Fireworks, Candy Corn, Ghouls, Haunted Houses, and Costumes. What do these five things have in common? They’re all part of Halloween!
To celebrate the upcoming spooky holiday, here are some tips to keep your pet safe this Halloween.
1. Hide the Chocolate
Everyone knows that chocolate isn’t safe for dogs – but sometimes people forget to keep it out of reach on Halloween. Even small amounts of chocolate can be harmful to dogs so be sure that your treat bucket is kept high and out of Rover’s reach. Symptoms of canine chocolate toxicity can include vomiting, diarrhea, rapid heartbeat and/or breathing, shaking, muscle rigidity, seizures, and increased body temperature. Call your vet immediately if you suspect your dog has ingested chocolate! If it is after-hours, contact your nearest veterinary animal emergency clinic without delay. Here is a handy dog chocolate toxicity meter (for informational purposes only – call your vet if you suspect your dog has ingested chocolate): http://www.petmd.com/dog/chocolate-toxicity
2. No Candy!
Large amounts of sugary candy can provoke pancreatitis in dogs which may not show up for 2-4 days after ingestion. Do not let your dog eat any candy! Pets that have ingested candy may show symptoms such as decreased appetite, diarrhea, lethargy, abdominal pain, vomiting, and even kidney failure or organ damage. If your dog has eaten a large amount of candy, call your vet.
3. Candy Wrappers
Ingestion of large amounts of foil and cellophane wrappers can cause dangerous bowel obstructions, which may require surgical removal. Keep an eye out for vomiting, decreased appetite, not defecating, straining to defecate, or lethargy.
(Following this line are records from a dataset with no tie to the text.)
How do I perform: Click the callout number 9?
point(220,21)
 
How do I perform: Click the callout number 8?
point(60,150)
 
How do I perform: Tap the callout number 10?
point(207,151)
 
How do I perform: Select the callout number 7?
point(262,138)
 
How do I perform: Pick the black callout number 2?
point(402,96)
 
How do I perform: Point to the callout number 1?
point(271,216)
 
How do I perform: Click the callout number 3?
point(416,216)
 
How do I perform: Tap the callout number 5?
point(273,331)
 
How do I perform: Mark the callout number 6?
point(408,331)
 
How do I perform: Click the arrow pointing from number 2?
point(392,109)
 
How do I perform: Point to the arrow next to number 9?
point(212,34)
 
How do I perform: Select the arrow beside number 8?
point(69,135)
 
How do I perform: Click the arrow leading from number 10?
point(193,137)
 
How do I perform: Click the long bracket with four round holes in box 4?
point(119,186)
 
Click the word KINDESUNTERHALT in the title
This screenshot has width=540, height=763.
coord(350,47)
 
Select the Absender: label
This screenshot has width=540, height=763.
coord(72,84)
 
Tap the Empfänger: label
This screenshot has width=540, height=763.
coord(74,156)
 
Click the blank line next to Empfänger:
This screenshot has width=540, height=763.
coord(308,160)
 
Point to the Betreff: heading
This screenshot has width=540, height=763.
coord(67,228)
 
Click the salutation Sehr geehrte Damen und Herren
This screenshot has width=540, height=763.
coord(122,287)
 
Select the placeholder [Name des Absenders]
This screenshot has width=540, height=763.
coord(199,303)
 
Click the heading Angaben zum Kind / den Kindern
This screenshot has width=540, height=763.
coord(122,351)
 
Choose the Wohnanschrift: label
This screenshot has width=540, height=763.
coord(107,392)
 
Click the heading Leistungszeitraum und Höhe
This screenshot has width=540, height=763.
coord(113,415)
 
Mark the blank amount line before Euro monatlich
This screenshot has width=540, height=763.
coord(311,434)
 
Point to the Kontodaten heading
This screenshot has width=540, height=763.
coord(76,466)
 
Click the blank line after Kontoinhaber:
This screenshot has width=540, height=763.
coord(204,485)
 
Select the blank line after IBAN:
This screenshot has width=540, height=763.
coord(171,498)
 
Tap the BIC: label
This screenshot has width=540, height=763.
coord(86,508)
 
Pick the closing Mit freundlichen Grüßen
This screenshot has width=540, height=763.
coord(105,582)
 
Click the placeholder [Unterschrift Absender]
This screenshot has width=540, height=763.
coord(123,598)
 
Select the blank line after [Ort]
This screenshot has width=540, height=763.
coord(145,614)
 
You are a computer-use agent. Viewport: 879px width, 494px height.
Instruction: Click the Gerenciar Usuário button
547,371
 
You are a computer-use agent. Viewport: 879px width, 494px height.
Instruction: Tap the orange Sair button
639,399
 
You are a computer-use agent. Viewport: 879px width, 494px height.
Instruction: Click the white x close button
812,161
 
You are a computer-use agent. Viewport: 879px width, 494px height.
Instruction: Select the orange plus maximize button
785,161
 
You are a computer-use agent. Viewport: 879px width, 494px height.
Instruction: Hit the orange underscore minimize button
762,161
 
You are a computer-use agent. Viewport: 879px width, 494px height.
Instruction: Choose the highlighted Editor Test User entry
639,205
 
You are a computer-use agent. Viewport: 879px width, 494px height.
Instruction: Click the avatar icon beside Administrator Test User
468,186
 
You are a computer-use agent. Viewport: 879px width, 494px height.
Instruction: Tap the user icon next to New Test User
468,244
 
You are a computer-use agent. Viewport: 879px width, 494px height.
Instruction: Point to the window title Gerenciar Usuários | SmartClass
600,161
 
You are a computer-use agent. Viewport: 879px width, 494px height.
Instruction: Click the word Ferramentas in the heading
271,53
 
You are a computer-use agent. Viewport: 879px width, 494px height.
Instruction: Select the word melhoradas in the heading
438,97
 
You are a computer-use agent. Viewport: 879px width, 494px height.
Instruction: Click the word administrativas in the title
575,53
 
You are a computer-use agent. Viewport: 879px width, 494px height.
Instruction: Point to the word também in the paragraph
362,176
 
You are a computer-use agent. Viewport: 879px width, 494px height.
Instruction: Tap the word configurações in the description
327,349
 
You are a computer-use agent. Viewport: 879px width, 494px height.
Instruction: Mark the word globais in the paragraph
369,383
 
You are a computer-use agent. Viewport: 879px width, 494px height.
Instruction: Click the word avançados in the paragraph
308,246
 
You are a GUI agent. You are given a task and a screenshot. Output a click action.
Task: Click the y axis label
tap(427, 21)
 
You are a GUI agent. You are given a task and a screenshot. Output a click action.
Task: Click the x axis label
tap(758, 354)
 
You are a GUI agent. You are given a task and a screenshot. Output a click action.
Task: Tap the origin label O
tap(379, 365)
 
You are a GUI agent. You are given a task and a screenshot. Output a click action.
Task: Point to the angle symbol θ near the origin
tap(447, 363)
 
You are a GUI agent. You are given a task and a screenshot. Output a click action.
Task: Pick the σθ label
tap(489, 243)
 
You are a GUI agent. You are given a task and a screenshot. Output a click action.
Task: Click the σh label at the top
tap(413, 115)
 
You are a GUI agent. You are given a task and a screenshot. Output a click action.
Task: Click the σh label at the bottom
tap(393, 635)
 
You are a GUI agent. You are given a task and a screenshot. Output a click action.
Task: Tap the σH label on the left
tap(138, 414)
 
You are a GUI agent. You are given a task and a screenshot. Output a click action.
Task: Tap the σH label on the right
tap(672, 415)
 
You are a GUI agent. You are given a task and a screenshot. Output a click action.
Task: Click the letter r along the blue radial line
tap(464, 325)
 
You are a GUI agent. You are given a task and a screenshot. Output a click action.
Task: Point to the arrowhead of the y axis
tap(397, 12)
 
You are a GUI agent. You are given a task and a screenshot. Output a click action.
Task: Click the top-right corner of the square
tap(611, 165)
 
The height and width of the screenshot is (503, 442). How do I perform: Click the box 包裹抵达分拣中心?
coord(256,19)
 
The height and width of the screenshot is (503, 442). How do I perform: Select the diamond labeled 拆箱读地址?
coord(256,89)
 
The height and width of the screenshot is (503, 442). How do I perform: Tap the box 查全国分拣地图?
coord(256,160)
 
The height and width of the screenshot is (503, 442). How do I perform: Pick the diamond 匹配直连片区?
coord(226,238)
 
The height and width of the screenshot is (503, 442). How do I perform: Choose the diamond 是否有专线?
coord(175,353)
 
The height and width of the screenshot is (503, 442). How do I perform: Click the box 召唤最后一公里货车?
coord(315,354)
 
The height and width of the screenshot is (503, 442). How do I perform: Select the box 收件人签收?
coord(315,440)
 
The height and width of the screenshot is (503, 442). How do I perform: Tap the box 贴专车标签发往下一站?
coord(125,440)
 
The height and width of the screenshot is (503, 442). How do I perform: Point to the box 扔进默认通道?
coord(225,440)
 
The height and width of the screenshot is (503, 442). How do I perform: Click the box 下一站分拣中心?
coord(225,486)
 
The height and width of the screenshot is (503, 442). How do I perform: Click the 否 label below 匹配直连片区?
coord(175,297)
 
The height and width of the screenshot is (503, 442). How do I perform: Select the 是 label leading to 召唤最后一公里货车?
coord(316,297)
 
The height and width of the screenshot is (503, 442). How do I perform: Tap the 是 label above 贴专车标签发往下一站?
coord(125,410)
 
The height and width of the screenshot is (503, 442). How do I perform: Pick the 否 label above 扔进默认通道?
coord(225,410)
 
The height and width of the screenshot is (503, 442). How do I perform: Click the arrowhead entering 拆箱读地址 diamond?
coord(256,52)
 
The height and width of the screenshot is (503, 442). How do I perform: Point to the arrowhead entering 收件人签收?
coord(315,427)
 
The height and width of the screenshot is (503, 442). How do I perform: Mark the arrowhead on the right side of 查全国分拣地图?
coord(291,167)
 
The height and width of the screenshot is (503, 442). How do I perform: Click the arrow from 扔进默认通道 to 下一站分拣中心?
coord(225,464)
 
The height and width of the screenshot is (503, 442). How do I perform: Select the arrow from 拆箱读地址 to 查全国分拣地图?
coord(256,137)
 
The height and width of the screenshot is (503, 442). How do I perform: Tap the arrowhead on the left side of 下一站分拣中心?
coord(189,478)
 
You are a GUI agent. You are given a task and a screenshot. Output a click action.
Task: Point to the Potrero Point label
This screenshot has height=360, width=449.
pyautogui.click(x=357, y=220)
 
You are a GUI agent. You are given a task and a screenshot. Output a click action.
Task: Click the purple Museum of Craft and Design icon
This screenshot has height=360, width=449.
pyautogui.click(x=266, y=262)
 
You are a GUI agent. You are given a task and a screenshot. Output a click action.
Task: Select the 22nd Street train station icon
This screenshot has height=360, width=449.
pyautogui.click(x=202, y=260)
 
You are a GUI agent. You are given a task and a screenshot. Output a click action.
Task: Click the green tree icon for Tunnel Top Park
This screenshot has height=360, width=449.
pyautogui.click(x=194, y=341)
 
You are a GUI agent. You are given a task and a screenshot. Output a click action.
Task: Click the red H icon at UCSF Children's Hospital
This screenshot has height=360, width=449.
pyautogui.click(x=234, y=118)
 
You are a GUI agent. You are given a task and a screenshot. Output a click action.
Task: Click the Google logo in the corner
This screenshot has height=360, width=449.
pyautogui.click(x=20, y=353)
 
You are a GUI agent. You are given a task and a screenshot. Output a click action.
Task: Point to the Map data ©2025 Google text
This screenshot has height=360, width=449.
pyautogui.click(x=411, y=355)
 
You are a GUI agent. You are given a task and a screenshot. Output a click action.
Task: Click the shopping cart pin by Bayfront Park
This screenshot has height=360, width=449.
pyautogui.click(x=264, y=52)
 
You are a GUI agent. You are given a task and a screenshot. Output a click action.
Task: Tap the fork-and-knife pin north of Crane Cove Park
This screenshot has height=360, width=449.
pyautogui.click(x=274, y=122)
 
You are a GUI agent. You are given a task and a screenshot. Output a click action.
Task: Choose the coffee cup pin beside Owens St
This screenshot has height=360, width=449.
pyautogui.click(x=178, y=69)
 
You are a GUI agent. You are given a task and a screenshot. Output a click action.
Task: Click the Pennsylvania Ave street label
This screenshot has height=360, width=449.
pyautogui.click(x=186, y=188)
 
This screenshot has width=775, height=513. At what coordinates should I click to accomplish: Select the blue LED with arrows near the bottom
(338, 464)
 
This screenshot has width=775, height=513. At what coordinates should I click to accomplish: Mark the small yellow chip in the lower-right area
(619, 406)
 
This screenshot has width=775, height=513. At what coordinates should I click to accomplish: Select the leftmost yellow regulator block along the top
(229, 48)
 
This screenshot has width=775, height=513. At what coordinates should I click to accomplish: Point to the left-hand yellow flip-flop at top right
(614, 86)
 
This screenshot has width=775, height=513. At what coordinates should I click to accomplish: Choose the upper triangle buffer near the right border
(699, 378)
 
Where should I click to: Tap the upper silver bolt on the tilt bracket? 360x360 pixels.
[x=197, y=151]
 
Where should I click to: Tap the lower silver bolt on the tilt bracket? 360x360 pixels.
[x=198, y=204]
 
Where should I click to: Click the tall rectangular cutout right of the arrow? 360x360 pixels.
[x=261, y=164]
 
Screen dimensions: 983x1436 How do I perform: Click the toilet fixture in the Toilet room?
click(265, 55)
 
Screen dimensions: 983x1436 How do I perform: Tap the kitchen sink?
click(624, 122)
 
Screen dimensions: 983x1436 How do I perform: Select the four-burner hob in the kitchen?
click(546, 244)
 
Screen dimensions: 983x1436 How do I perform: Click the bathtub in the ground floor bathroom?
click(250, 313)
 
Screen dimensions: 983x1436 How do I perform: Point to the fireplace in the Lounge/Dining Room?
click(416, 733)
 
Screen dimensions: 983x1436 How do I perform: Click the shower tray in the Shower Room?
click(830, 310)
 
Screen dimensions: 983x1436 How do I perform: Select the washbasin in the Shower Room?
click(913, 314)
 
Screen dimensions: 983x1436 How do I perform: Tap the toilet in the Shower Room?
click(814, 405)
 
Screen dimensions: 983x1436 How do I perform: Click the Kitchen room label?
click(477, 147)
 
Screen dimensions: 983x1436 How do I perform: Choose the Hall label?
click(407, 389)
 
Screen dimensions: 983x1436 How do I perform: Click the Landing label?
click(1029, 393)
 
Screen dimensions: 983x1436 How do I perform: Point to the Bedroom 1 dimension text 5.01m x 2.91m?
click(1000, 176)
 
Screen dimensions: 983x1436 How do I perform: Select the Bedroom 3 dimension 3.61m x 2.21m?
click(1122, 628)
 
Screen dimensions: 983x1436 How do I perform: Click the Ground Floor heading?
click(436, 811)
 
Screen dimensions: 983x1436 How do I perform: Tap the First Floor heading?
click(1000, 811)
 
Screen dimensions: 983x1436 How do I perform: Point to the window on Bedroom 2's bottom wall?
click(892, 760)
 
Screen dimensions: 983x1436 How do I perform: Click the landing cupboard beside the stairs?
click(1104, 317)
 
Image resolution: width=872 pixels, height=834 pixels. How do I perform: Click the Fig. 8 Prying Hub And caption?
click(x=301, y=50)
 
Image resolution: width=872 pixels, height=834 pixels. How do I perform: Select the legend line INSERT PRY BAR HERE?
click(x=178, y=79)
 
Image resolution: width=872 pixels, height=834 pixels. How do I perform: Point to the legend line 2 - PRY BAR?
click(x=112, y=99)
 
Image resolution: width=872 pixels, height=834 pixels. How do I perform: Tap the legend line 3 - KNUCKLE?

Fireworks are VERY dangerous for pets (and people)! Do not bring your dog to your backyard or the park where there will be fireworks. Not only are they terrifying for your dog (the sight and sound), they can occasionally light too early or veer in the wrong direction causing potentially life-threatening injuries. If your dog experiences severe anxiety due to the fireworks and costumes that are common this time of year, speak to your veterinarian about your options. Some dogs may require oral tranquilizers.
Some people hand out raisins to kids in an effort to provide healthier Halloween snacks. While these dried delights can be good for children, even small amounts can cause kidney failure in dogs and cats. (Avoid grapes too). Some dogs develop idiosyncratic reactions at any dose—any amount can cause serious damage. Keep an eye out for vomiting, nausea, decreased appetite, abdominal pain, and kidney failure.
6. Glowsticks and Jewelry
Pets love to chew on things they’re not supposed to, and cats seem to love these flashy items. In addition to the choking hazard, the contents of glow sticks can cause pain and irritation in the mouth. Look out for mouth pain as well as severe drooling or foaming at the mouth.
Another word of caution: Costumes are fun and there are very cute and silly options available for your pet but ensure that you prioritize your pet’s safety. Do not cover their eyes, or tie costumes onto your pet too tightly to restrict movement or breathing. Only use costumes specifically designed for your pet’s type and size.